_Activity_.
The listing below holds a line with "Click the Limpieza label" and a later line with "Task: Switch to the Workflows tab". Write out those two lines and every line between them, exactly, and nothing else.

[Excerpted records — start]

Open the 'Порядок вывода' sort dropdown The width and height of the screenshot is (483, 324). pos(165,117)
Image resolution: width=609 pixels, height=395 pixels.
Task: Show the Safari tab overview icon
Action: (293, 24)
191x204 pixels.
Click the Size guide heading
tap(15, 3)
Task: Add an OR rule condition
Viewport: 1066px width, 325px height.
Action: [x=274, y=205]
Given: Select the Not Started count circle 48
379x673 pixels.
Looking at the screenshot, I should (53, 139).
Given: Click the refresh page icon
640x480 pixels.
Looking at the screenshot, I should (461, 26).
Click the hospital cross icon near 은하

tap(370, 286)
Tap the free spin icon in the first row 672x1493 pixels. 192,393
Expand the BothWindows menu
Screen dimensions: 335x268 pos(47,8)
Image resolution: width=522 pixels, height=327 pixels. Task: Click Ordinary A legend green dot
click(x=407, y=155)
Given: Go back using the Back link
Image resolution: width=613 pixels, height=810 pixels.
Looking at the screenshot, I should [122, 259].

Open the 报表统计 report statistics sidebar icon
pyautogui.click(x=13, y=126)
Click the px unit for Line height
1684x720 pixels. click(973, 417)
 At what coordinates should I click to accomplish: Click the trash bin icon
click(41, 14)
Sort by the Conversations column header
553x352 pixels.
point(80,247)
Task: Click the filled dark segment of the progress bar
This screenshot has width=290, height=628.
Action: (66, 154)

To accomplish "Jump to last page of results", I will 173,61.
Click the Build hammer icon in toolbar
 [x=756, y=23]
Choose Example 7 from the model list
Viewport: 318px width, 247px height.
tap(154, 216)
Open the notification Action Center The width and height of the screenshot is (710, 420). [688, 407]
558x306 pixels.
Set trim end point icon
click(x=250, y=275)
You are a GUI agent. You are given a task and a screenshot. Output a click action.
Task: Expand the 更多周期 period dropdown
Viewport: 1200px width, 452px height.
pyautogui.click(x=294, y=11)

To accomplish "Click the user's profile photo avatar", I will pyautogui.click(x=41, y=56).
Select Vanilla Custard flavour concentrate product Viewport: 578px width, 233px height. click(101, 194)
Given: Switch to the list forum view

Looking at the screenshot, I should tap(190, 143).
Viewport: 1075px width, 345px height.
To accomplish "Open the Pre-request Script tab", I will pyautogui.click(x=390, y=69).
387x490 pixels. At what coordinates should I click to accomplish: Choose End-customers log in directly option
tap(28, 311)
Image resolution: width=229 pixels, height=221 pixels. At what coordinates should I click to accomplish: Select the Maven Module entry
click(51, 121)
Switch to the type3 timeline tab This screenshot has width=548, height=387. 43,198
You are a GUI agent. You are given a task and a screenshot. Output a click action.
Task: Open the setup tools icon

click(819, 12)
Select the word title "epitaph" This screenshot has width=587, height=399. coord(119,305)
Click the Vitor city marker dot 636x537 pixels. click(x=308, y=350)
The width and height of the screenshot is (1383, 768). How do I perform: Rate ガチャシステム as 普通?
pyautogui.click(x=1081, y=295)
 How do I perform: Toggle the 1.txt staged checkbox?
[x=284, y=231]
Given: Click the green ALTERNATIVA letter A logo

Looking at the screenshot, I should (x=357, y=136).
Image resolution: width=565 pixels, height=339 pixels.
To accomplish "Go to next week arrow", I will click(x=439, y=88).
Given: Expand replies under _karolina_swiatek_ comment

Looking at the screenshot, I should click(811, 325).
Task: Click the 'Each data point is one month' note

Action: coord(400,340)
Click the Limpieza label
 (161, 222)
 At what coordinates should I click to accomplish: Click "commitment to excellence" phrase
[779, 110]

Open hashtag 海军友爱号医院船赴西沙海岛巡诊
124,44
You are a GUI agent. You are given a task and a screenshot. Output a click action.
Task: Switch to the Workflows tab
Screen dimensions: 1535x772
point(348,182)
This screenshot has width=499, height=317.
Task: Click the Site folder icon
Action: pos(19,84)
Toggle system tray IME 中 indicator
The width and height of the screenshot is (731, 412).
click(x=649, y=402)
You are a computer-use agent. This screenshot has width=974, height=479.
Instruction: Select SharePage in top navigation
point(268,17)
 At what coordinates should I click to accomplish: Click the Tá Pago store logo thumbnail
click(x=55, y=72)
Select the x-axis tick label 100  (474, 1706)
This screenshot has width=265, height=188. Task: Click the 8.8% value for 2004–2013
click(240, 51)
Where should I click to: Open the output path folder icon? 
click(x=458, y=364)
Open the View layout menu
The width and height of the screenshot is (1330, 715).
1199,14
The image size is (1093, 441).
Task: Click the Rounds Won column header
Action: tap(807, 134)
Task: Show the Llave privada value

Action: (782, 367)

[Excerpted records — finish]

_Reply_.
Click the Limpieza label
 (161, 222)
 At what coordinates should I click to accomplish: Click "commitment to excellence" phrase
[779, 110]

Open hashtag 海军友爱号医院船赴西沙海岛巡诊
124,44
You are a GUI agent. You are given a task and a screenshot. Output a click action.
Task: Switch to the Workflows tab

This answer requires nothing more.